Dubby’s dvdiscussion : Going Home To Garden State


Garden State is most definitely The Graduate (1964) of the new millennium because like the old Mike Nichols movie, Garden State not only describes a generation, it defines it while laughing at itself and asking you to share the fun, the insights and the hundreds of little discoveries that blossom in Garden State. Critic Bret Fetzer says, “Zach Braff (from the TV show Scrubs) stars in his writing/directing debut, Garden State and pulls it off with unassuming charm. An emotionally numb actor in LA, Andrew (Braff) comes back to New Jersey after nine years away for his mother’s funeral. Andrew avoids his bitter father (Ian Holm) and joins old friends (including the superb Peter Sarsgaard) in a round of parties. Along the way he meets a girl Natalie Portman, with demons of her own; bit by bit the two offer each other a little healing. Braff has an eye for goofy but resonant visual images, an ear for lively dialogue, and a great cast.”

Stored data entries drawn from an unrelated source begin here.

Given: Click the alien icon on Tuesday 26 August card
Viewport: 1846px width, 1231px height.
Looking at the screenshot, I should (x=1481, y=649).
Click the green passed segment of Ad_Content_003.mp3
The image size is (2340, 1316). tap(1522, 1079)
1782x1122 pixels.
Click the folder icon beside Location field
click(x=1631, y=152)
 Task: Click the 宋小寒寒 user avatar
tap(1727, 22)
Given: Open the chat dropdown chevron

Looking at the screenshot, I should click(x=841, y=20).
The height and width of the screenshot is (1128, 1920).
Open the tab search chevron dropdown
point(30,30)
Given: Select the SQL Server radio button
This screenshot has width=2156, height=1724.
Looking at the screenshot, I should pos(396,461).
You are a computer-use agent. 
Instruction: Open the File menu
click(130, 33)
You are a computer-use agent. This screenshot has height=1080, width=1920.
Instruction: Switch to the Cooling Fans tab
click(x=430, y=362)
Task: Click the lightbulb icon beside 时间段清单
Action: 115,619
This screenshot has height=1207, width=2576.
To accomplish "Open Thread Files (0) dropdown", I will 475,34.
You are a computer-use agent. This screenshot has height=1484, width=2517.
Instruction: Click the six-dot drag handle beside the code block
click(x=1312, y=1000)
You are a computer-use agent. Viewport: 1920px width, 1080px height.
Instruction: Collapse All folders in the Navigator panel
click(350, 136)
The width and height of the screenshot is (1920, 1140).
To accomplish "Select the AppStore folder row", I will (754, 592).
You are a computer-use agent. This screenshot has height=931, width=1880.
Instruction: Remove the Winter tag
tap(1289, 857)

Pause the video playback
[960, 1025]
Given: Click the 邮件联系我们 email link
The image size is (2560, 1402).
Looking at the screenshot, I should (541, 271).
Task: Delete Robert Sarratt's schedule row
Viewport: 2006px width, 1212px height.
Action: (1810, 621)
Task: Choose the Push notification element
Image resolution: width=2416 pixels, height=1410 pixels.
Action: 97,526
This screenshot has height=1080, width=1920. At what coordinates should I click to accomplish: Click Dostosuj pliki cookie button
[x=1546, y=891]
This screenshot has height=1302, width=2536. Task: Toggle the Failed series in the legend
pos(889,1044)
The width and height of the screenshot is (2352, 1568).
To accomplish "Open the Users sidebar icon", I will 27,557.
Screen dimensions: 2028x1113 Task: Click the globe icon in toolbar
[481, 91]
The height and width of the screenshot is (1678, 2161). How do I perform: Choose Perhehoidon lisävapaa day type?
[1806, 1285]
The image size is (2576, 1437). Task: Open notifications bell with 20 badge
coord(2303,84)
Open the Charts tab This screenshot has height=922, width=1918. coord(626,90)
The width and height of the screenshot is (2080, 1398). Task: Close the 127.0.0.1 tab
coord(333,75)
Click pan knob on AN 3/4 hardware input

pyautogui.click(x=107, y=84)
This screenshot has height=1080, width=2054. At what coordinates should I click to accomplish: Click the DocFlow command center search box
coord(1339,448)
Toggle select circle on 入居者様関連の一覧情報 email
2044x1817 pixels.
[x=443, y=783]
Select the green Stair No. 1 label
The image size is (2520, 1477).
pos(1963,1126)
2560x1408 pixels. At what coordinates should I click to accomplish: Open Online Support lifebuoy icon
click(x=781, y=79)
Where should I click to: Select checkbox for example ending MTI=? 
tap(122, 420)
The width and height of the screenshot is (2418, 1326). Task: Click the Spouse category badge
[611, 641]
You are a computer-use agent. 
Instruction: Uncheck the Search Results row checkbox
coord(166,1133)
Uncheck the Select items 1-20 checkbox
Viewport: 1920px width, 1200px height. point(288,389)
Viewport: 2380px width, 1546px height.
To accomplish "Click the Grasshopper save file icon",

Braff talks about Garden State that had critics raving at the Los Angeles Film Festival: “I feel like the best stories to tell are the ones that you really experienced and know. So a story about coming home to New Jersey after not being there for a long time, and being reunited with your family and friends, was something that I understood. I also wanted to tell a story that was really honest about what it felt like to me to be a twentysomething in the year 2004. I hadn’t seen a film in a long time that was sort of taking the state of the union as it were, to be where it felt like me and my peers were at this point in our lives.

One thing in a romantic comedy is, they’re really good people. They might have one little character flaw that they work out by the end of the movie. And by the end of the film everyone walks off into the sunset and everything’s good. My film ends with the line ‘What do we do?’ The characters have evolved and changed a little but they still have no idea how to move on.” When asked if the idiosyncratic family lives in Garden State were realistic, Braff replied, “Oh yeah. That’s my experience. I don’t think there’s any such thing as the typical family. I have an adopted sister from Mexico and I have a Conservative Jewish family that grew up in New Jersey. And she was raised as a Mexican child, raised in a Conservative Jewish family. Obviously there’s a character that’s alluded to along those lines in the film. And I have friends who live with their mothers and they’re like best buddies, and smoke pot together, and hang out together. And these are all things that fed into the movie – possibly quirky, but all real people.”

Writer Grant Kempter goes into much deserved rapture saying, “Through a series of relatively small events, the most influential of which is meeting the quirky and likeable Sam (Portman at her most adorable), Andrew begins to slip off the restraints imposed on him by a lifetime of prescribed medication and finally feel emotion for the first time in years. In accordance with real life, the bad comes with the good, yet while delayed grieving for his mother — and the reasons behind her death — start to seep in, Andrew embraces it all. Braff’s perceptive screenplay is excellently written, his dreamy, subtly comedic and understated direction is admirable (as is his eclectic choice of soundtrack) and his performance is first rate. It’s an absolute joy to see Natalie Portman providing a kind of captivating display. Sweet, funny, warm and undeniably unique, Garden State is a priority — questioning life lesson that reminds us how to live without giving away all the answers.”